But it’s slightly annoying that the delay has been caused by an admin error. Just to flag, that’s not the council’s fault – they have done all they can to be honest.
Either way, the whole episode has taught me a valuable lesson: no matter how busy you are, stay on top of the paperwork.
Social media is more important than ever
Sorry if it sounds a little obvious, but social media is incredibly important for a business like mine.
In fact, social media has arguably never been more important. For a start, with shops closed, it has perhaps been one of the only way of letting your customers know that you still exist.

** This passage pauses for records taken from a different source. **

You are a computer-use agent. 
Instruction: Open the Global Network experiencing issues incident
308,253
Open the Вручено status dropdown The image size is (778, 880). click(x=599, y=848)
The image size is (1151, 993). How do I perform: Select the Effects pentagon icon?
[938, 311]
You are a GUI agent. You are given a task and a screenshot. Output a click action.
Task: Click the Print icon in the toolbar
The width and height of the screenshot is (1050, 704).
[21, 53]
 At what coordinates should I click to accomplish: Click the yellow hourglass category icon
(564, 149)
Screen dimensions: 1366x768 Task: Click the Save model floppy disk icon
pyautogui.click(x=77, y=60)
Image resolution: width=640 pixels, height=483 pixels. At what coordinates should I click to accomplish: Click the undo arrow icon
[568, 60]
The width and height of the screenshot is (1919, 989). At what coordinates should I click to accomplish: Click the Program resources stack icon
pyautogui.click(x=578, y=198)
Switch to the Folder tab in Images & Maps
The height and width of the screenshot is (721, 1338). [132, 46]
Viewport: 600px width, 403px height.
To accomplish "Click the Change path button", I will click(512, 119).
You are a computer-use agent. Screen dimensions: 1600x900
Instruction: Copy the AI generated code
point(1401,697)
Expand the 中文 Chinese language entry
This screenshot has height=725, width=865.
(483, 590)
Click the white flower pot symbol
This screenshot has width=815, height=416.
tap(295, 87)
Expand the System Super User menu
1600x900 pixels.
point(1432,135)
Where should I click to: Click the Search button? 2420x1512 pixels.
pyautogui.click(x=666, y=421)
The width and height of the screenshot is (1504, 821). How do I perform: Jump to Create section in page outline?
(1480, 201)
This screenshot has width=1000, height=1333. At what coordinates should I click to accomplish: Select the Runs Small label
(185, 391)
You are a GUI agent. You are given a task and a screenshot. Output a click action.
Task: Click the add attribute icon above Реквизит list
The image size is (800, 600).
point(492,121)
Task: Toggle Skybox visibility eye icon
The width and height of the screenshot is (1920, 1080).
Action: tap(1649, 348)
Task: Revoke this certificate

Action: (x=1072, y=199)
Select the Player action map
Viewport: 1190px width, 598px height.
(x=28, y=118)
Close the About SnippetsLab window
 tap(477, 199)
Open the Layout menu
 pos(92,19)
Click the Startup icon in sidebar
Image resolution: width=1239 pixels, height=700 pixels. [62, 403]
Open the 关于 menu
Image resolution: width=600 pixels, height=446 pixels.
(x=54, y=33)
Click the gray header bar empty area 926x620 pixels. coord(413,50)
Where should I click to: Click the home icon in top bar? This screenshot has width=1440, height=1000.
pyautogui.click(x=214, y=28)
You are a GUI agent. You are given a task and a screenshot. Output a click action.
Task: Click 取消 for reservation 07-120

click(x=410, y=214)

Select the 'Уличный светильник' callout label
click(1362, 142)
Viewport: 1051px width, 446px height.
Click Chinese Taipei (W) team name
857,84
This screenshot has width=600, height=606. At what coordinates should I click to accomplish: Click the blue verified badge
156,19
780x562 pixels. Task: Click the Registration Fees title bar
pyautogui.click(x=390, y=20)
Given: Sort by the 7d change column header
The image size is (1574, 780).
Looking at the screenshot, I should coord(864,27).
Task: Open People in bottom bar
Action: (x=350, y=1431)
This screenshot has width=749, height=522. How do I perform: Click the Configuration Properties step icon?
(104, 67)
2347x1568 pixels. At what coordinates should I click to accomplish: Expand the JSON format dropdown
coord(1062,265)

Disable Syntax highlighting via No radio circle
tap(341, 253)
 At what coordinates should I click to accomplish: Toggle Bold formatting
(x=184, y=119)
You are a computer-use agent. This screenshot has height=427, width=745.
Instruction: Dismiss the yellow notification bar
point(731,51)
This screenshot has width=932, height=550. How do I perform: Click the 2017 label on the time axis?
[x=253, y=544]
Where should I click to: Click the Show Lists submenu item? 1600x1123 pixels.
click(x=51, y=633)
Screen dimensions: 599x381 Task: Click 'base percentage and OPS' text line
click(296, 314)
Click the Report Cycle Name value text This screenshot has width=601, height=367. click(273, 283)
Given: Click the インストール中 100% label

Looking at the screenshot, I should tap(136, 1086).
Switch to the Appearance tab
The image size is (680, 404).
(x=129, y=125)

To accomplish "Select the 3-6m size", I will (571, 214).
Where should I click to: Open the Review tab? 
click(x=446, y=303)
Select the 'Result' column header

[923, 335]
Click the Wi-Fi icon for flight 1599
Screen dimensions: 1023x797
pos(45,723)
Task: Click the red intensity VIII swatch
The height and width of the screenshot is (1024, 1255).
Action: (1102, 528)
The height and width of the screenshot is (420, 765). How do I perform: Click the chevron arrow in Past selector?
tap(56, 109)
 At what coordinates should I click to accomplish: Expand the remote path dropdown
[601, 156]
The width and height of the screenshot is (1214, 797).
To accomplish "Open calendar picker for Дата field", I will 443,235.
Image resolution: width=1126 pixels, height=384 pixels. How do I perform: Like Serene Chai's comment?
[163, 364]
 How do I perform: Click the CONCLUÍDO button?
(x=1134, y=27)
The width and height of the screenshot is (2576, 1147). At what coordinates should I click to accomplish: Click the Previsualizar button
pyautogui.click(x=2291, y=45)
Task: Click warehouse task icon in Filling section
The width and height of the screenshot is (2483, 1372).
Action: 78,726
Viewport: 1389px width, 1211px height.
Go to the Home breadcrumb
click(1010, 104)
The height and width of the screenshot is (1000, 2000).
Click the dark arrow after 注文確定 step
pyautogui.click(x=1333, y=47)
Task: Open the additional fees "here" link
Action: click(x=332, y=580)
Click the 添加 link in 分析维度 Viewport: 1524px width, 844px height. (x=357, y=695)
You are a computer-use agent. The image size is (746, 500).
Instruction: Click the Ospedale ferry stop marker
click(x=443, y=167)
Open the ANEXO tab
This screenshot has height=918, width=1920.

But more than that, it’s a great way of building a relationship with your customers that a large chain, which is controlled by the compliance department, can’t.
Be honest with your customers
Since I started delivering, I have been getting a lot more orders for bigger ticket items such as birthday and wedding cakes, which take a lot longer than a batch of cupcakes.
I run the shop on my own, meaning there is physically only so many orders I can fulfill unless of course I decided to give up sleeping altogether.
Unfortunately, that means disappointing people on occasion, which I hate doing. I don’t ever like telling people that want in the timeframe they are asking for it in isn’t possible.
But, actually, I was worrying for nothing. People genuinely appreciate it when you’re honest with them and I find it is better to be realistic and deliver a cake on time, than accept an unrealistic deadline that you end up missing anyway.
It’s all about relationships
I can’t stress how appreciative I am to the people of South Norwood, who have been incredibly welcoming since day one.
As a result, I have made some amazing relationships with my customers over the past few years.
However, a while ago my accountant told me I needed to charge 50p more per cup of coffee, as I was charging way less than my rivals.
I hated the idea as I was worried that putting up my prices would scare people off. I decided the best thing to do was to just ask my customers how they felt about it.
One of my customers told me that nobody comes into my bakery for cheap coffee. They come in because of the friendly atmosphere and a good chat.
That was such an eye-opener. Of course, the cakes and coffee need to be good as well, but I had completely underestimated how much the success of my firm was linked to the relationship I have with my customers.
And I am sure that the strength of that relationship is why many people have chosen to support me with their orders during lockdown.